In case you missed it, here is Gaetz’s appallingly bad-mannered tweet: “Hey @MichaelCohen212 – Do your wife & father-in-law know about your girlfriends? Maybe tonight would be a good time for that chat. I wonder if she’ll remain faithful when you’re in prison. She’s about to learn a lot…”

No moral human being would write a thing of such unremitting evil in the first place, of course, so, being an amoral man of unremitting evil, it should come as no surprise that Matt Gaetz spent about 15% of the so-called “apology” interview doing what he allegedly came to do, which was to apologize for a pathologically diabolical and unlawful tweet, and 85% of the interview expressing – I cannot believe the next two words I am about to type, but here they are– moral outrage. That’s right, Matt Gaetz is morally outraged at his treatment by the media and at Kamala Harris for her actions during the Kavanaugh hearings. And he expressed his angry, self-righteous resentment in a long, angry and self-righteously resentful rant.

This is classic Republican false equivalency. Never mind the foreign collusion, money laundering, endlessly stupid and quasi-literate tweets, the sexual assault claims and the 8,000 lies of Donald J Trump, what about Hillary? Did Congressman Gaetz take lessons from Kellyanne Conway before going on the air?

That a Congressman doesn’t get what it means to be moral no longer surprises us. We who watched the House Oversight Committee’s Michael Cohen hearing saw plenty of examples of desperate Republicans trying to change the subject away from the shame of their arch criminal, bigoted “president” and back to their “moral outrage.” Moral outrage is an essential tool in the toolkit of Republican hypocrisy.

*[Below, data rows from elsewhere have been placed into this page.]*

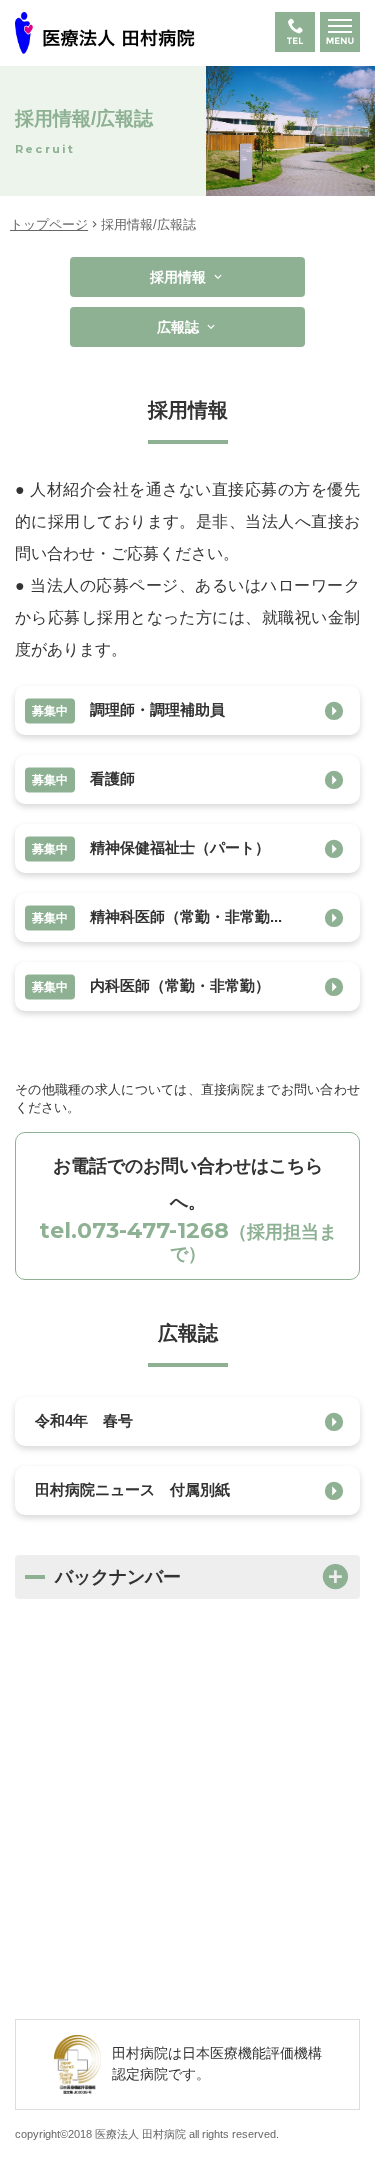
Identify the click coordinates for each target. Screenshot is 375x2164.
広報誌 (178, 327)
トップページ (49, 224)
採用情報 (178, 277)
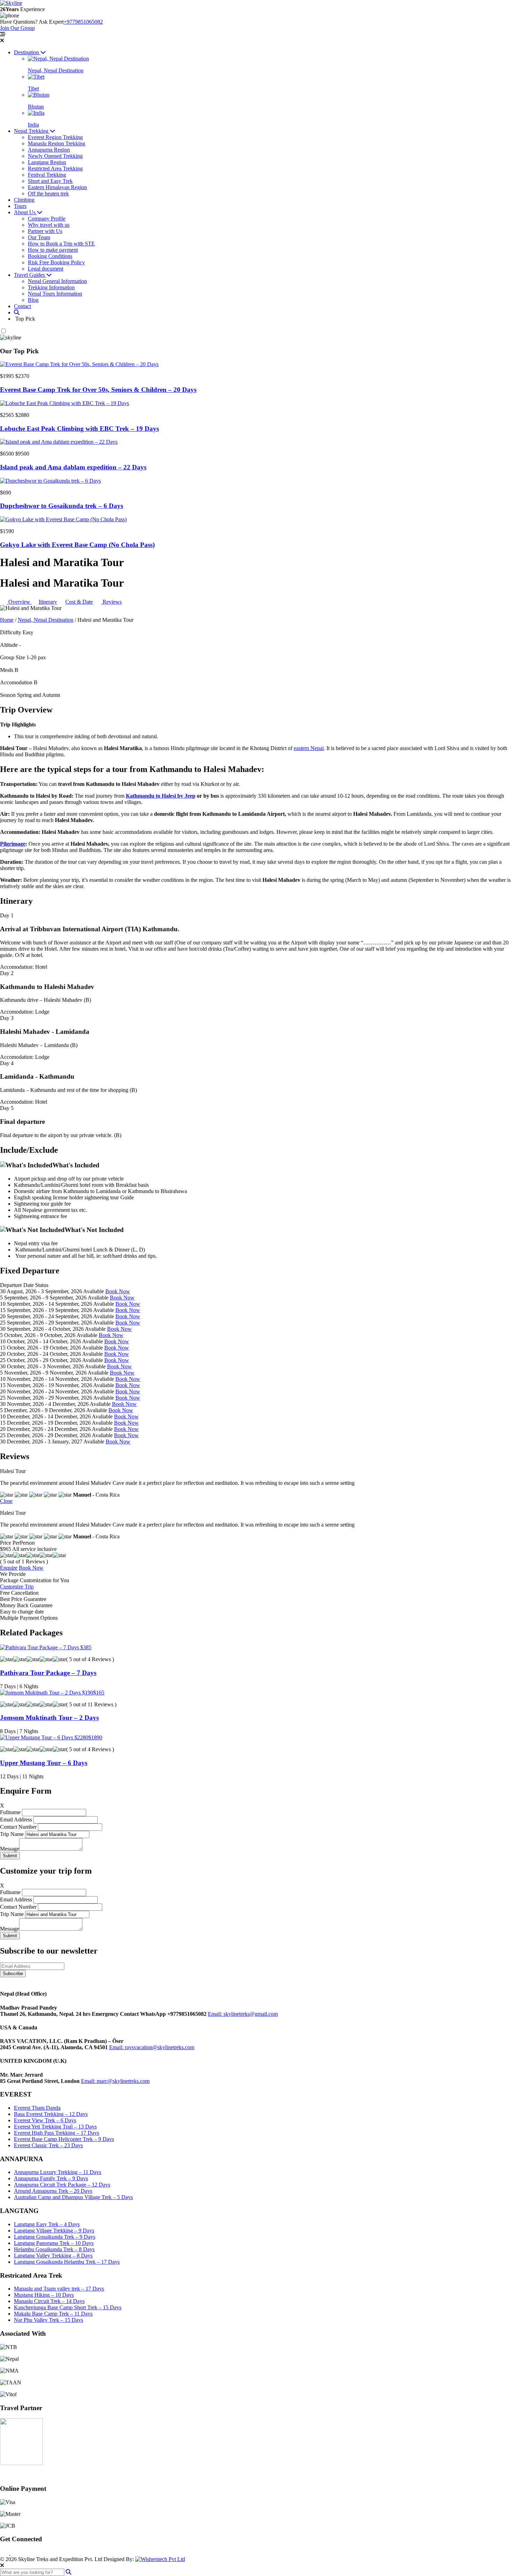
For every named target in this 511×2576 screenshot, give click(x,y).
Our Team (39, 237)
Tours (20, 206)
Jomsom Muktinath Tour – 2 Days (49, 1717)
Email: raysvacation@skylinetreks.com (151, 2047)
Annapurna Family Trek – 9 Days (51, 2178)
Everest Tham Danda (37, 2108)
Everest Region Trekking (55, 137)
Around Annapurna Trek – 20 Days (53, 2191)
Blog (33, 300)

As François de La Rochefoucauld famously put it, “hypocrisy is the compliment vice pays to virtue.” The Republicans, led by Matt Gaetz, have found much to compliment virtue these days with their unending catalog of hypocrisies. Matt Gaetz shows us how to apologize like a Republican. It won’t be so easy for Donald Trump, however, when he is made to show us how to go to prison like one.